• _The data_
▬▬▬

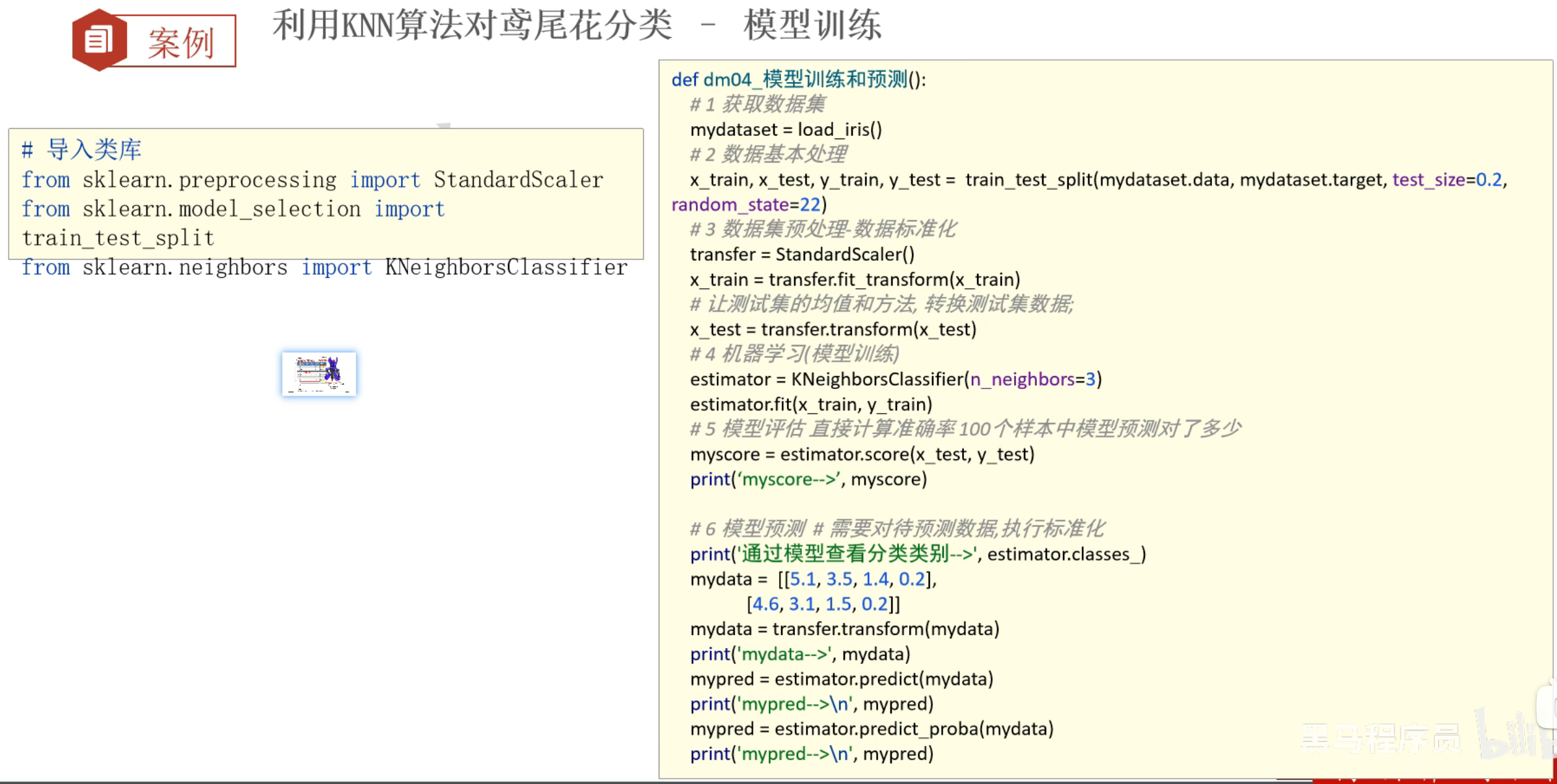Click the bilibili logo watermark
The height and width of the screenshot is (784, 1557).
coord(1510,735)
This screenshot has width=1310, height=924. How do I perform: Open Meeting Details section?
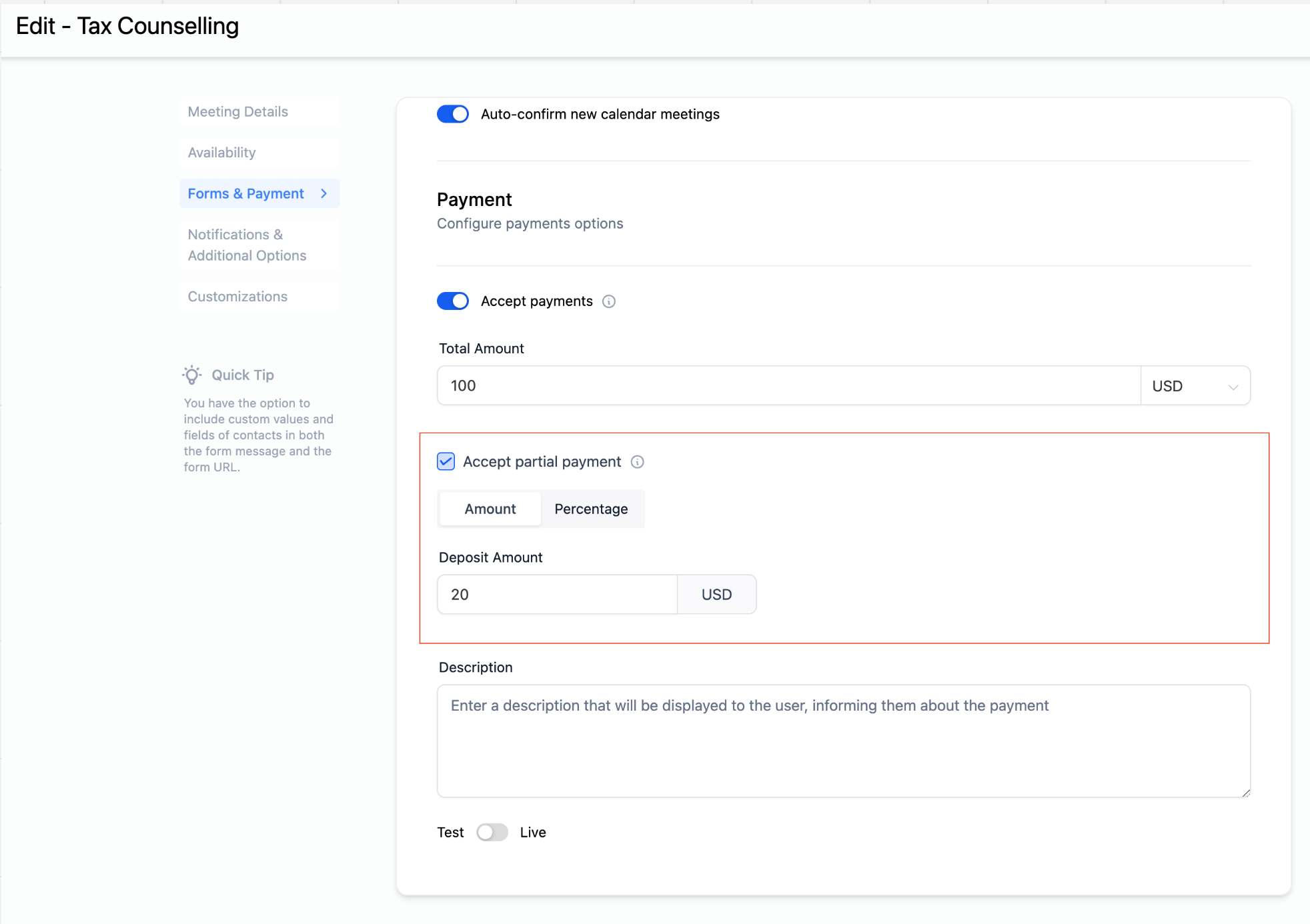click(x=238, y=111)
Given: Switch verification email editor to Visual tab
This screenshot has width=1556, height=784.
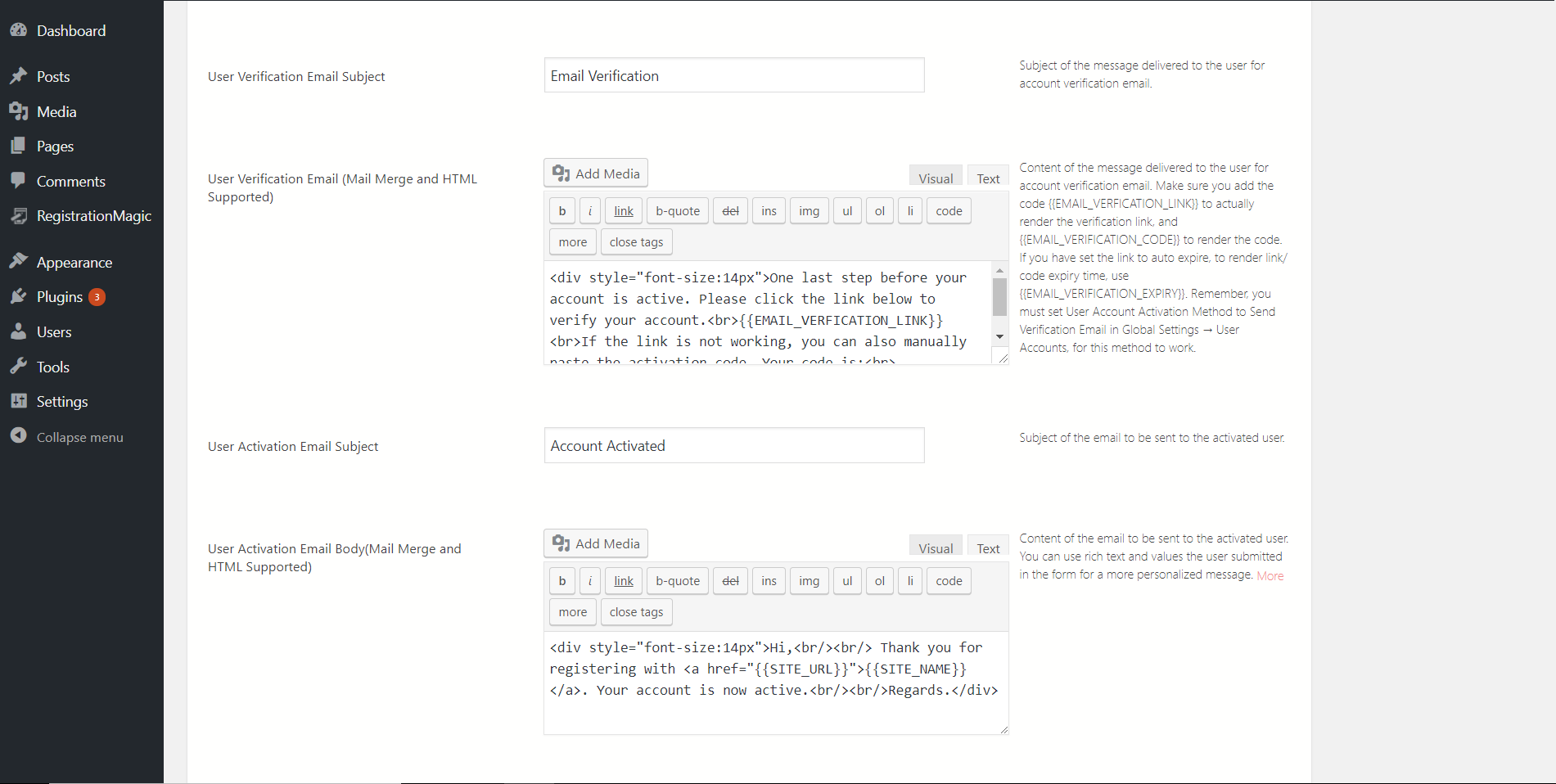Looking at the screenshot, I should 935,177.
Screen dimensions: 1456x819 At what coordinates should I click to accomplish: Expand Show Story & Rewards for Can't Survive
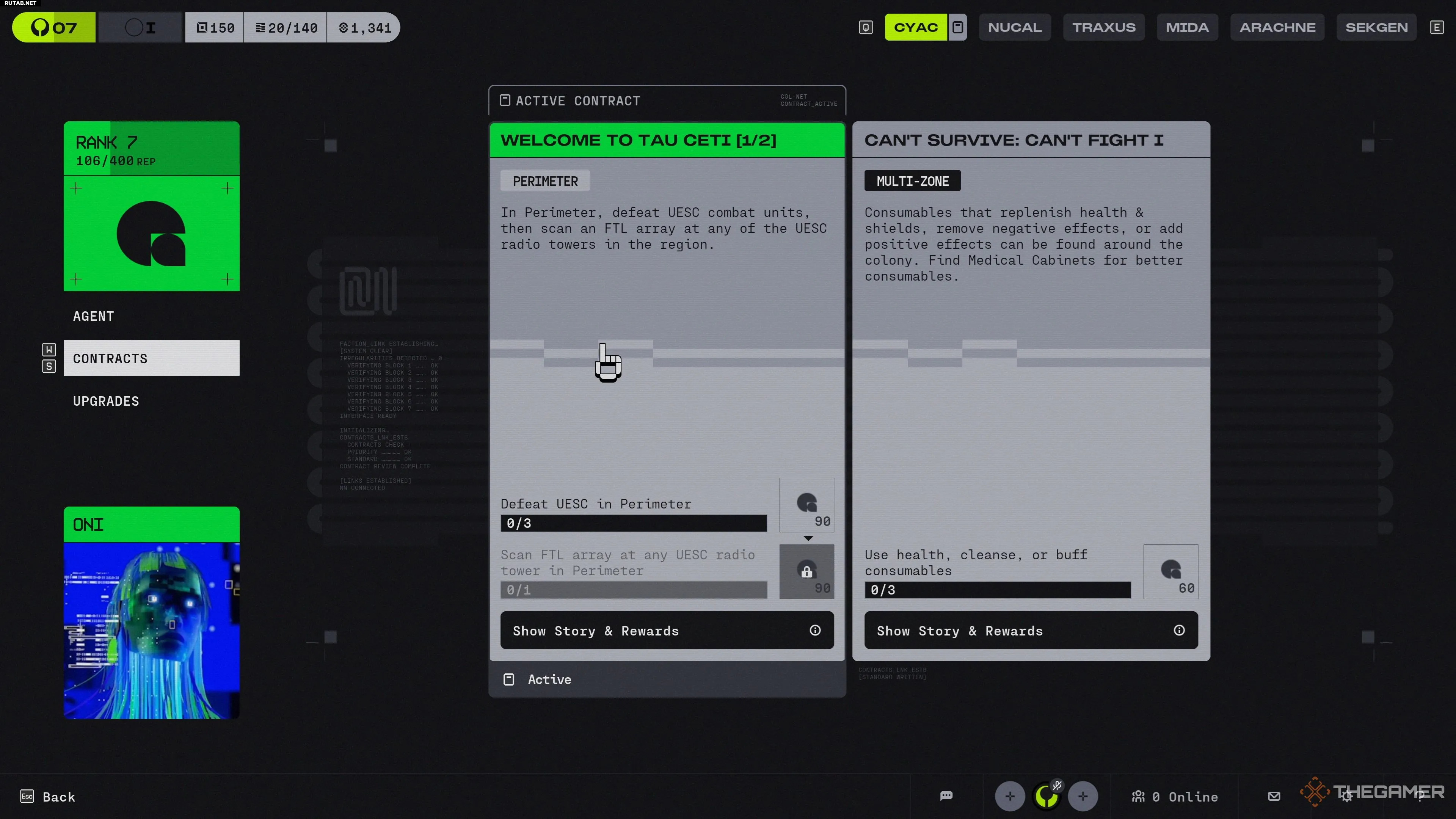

▬▬▬

Take the line containing "This screenshot has width=1310, height=924." and every line after it through the end of the data, and write them out exactly, with no pictures.

This screenshot has width=1310, height=924. How do I perform: Open Meeting Details section?
click(x=238, y=111)
Given: Switch verification email editor to Visual tab
This screenshot has width=1556, height=784.
Looking at the screenshot, I should 935,177.
Screen dimensions: 1456x819 At what coordinates should I click to accomplish: Expand Show Story & Rewards for Can't Survive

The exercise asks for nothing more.